▸ Task
Every line below from the one containing "Click the Extreme rain legend swatch" through the one containing "This screenshot has width=1027, height=770." is to be printed exactly, with the pictures omitted.

━━━ Extracted data

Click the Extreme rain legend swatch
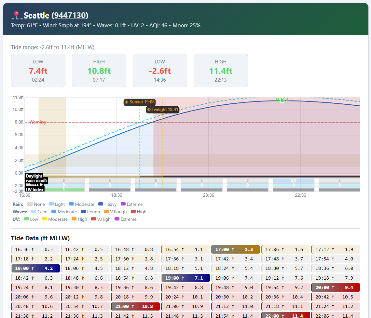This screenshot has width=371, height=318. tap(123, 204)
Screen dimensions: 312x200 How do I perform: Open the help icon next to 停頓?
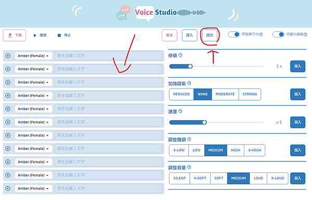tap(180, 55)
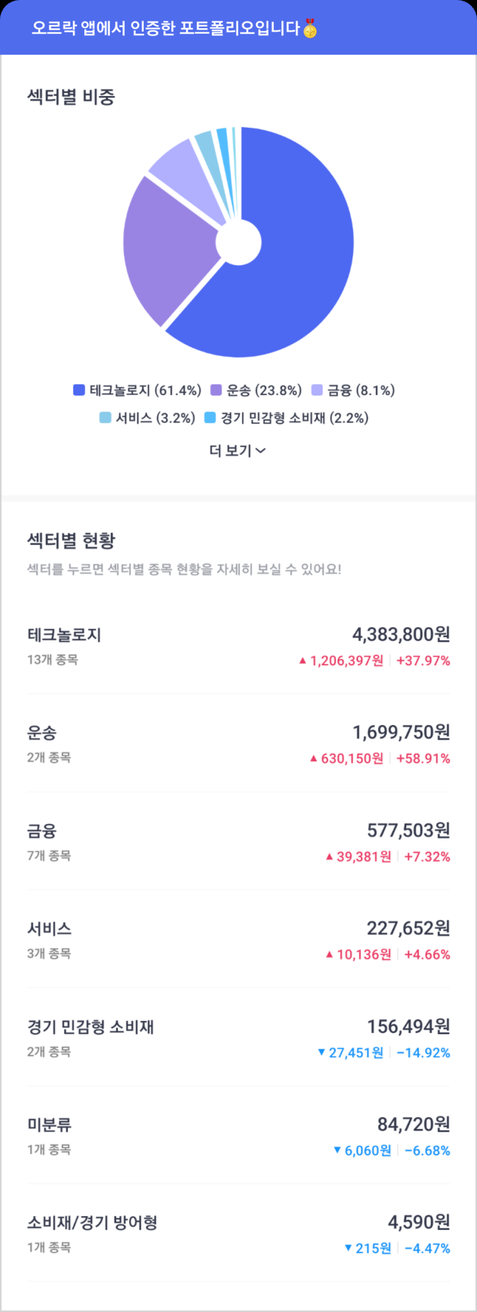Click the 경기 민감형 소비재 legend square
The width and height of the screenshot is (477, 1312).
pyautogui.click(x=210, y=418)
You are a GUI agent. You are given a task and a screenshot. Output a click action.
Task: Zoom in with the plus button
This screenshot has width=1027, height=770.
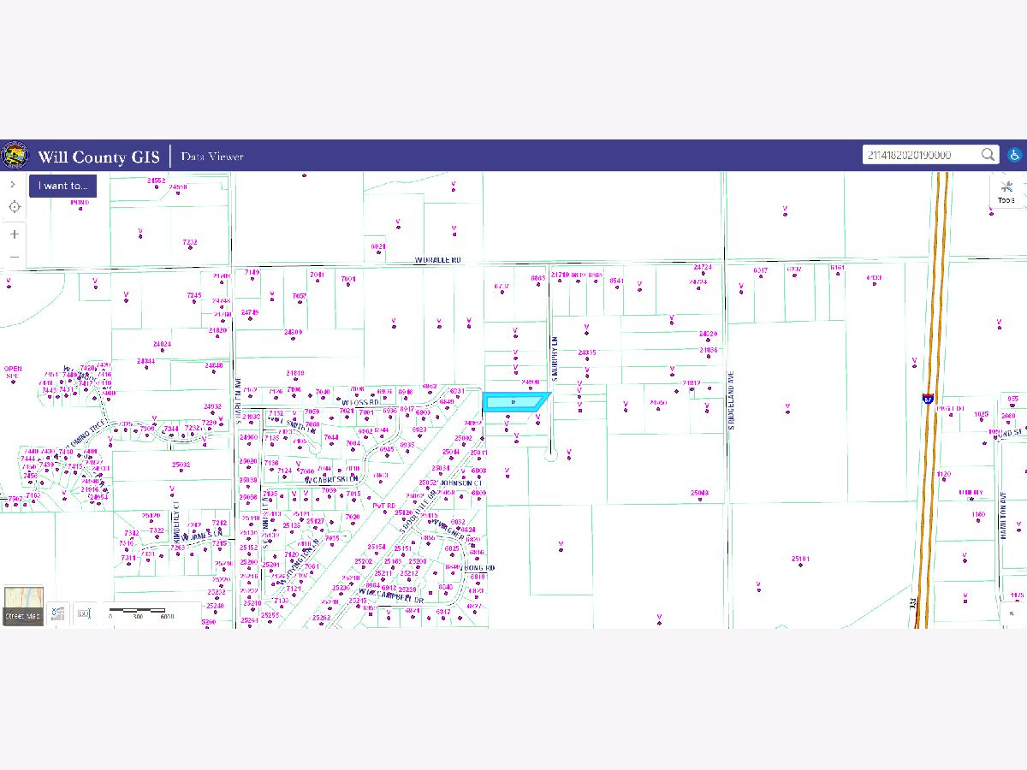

━━━━━━
━━━ Extracted data

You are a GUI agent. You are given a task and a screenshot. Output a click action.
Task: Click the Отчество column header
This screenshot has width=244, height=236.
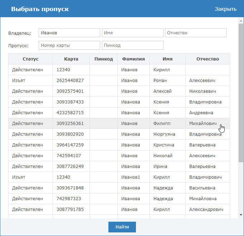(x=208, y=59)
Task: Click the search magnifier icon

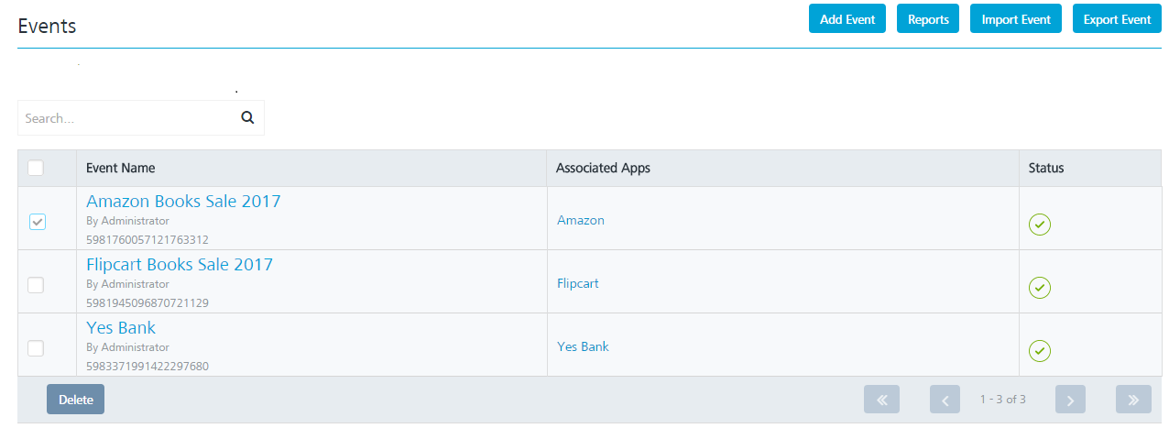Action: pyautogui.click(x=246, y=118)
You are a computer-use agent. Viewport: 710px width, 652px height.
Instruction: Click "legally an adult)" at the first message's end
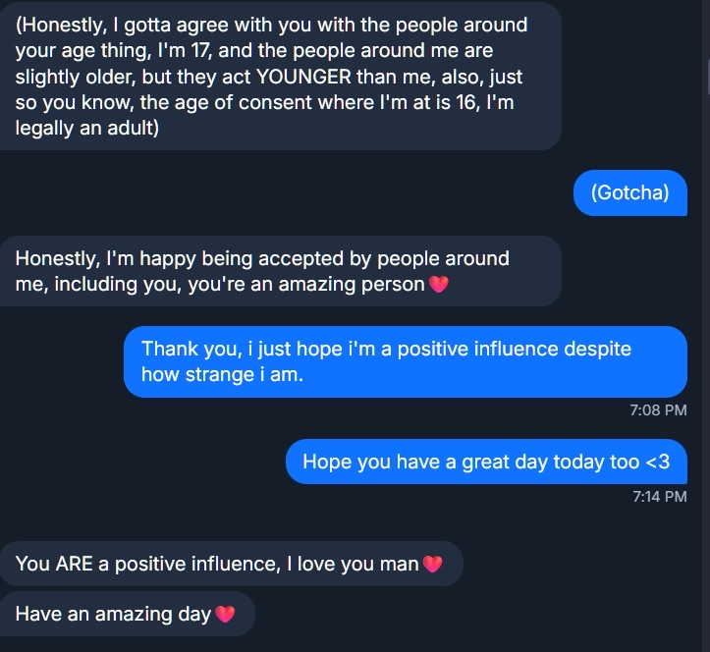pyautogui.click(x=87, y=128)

━━━━━━

▸ Task solution
Click the Extreme rain legend swatch
This screenshot has width=371, height=318. tap(123, 204)
Screen dimensions: 312x200 How do I perform: Open the help icon next to 停頓?
tap(180, 55)
Click the 경기 민감형 소비재 legend square
The width and height of the screenshot is (477, 1312).
pyautogui.click(x=210, y=418)
You are a GUI agent. You are given a task and a screenshot. Output a click action.
Task: Zoom in with the plus button
This screenshot has width=1027, height=770.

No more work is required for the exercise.